This project is motivated by the potential benefits of continuous monitoring of the conditions inside the human eye for improved treatments of glaucoma.
Glaucoma is a condition in which the pressure inside the eye increases to levels that may damage the optic nerve and result in impairment or even loss of vision. Undesirable increase of pressure in the eye is due to an excess of fluid in the eye attributed to a malfunction in the body’s natural system for draining intraocular fluid. Increased pressure can damage the optic nerve and cause gradual vision loss. Over 65 million people are affected by glaucoma, and 4.5 million of these people are estimated to develop blindness in both eyes. Regular monitoring of intraocular pressure has the potential to help save the eyesight of millions of individuals afflicted by glaucoma. Pressure in the eye is known to change naturally throughout the day and is further influenced by environmental factors including body orientation and exercise. Continuous measurement of intraocular pressure may prove beneficial towards accurately assessing a patient’s risk and miniaturized medical implants have the potential to support this capability.
This project seeks to develop a device to be implanted in the eye that will be powered wirelessly, measure pressure with a transducer, and transmit the data to an external processor. The current device has a minimal size of 8mm x 3mm x 3mm, excluding an antenna with 20mm length, attained through the use of atomic-scale memory storage, miniscule pressure-sensing capacitors, and integrated circuits. In part due to its minimal size, the device requires minimal power, supplied by intentionally-radiated electromagnetic waves. The design incorporates a microsystem that includes a complementary metal-oxide-semiconductor (CMOS) microchip, interfaced with a minimally-sized pressure sensor. The microchip is capable of wirelessly transmitting information on pressure in the eye to a healthcare provider. It is hoped that this device will give ophthalmologists access to more representative intraocular pressure profiles such that they can more effectively tailor glaucoma treatments and reduce the number of people that will suffer from vision-loss due to glaucoma.
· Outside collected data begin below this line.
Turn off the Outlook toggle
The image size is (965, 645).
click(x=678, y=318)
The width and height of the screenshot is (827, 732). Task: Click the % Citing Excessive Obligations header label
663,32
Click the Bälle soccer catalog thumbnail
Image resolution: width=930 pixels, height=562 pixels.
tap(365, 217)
The figure above shows a complementary metal-oxide-semiconductor microchip that continuously processes the internal pressure of the eye (left). The monitoring capability offered by the device has the potential to warn patients at risk for glaucoma complications such that they can seek medical attention prior to losing their vision. The figure further demonstrates the proposed packaging and antenna for the chip, shown approximately to scale on a human iris (right).